Литмир - Электронная Библиотека
A
A

— Вот жалость-то! Без этого старого прохвоста в доме будет как-то не так. Нет, ну надо же, доктор! Я ж его сызмальства знаю и голову даю на отсечение, что злости в нем как в божьей коровке. Да я б с ним внука спокойно оставила!

— Я бы тоже, если б он у меня был, — печально усмехнулся я.

Но передо мной был стол, напоминавший о том ужасном вечере. А еще в кухне была Бетти, которую я не заметил. Скрытая входной дверью, она складывала высушенные посудные полотенца. Девочка как-то странно дергалась, узенькие плечи ее тряслись, но я не сразу понял, что она плачет. Заметив мой взгляд, Бетти залилась в три ручья, а потом вдруг выговорила с изумившей меня яростью:

— Бедный старый пес! Все на него набросились, а он не виноват! Это нечестно!

Голос ее осекся; миссис Бэйзли ее обняла.

— Ну-ну-ну, — приговаривала она, неуклюже похлопывая Бетти по спине. — Видали, как мы расстроились, доктор? Прям не знаем, что к чему. Втемяшилось нам, будто… как и сказать-то… — Служанка смущенно замялась. — Она думает, что беда-то с девчушкой не просто так случилась.

— Не просто так? Что это значит?

Бетти уткнулась в плечо миссис Бэйзли, но теперь подняла голову:

— А то, что в доме живет плохое, вот что! Оно творит зло!

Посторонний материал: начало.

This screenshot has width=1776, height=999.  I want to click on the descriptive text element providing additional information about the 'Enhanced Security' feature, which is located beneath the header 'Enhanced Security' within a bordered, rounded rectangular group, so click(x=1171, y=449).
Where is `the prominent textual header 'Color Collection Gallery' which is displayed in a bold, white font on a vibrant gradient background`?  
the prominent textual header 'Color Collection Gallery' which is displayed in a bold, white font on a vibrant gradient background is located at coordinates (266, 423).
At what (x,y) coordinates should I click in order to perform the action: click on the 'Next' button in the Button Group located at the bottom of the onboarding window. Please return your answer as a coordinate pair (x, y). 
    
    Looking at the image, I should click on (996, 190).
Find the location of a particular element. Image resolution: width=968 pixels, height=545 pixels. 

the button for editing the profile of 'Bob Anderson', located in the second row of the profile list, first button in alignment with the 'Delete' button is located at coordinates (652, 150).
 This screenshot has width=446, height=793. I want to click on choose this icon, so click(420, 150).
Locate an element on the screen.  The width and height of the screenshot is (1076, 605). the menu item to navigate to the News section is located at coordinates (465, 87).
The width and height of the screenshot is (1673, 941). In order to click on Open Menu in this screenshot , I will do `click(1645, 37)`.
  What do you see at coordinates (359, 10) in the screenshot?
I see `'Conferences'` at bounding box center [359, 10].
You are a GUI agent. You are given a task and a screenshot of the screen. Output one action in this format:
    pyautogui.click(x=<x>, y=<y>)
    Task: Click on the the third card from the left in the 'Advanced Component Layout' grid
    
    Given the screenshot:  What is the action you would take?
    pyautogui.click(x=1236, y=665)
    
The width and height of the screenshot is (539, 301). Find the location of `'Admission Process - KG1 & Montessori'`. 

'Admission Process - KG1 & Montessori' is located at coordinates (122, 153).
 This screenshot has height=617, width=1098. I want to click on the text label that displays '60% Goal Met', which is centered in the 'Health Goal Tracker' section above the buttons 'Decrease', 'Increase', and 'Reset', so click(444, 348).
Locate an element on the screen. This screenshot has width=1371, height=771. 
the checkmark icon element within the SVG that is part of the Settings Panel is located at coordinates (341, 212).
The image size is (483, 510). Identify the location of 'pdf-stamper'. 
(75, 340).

На секунду я онемел, потом встряхнулся и растер лицо.

— Ох, Бетти!

— Это правда! Я его чую!

Девчонку слегка колотило, но ее округлившиеся серые глаза упорно смотрели то на меня, то на миссис Бэйзли. Как уже было прежде, мне показалось, что втайне она рада всей этой суете и вниманию к себе.

— Ладно, мы все устали и расстроены, — чуть раздраженно сказал я.

— Усталость тут ни при чем!

— Хватит! — оборвал я ее. — Сама понимаешь, это чистой воды глупость. Дом большой и пустынный, но пора уже к этому привыкнуть.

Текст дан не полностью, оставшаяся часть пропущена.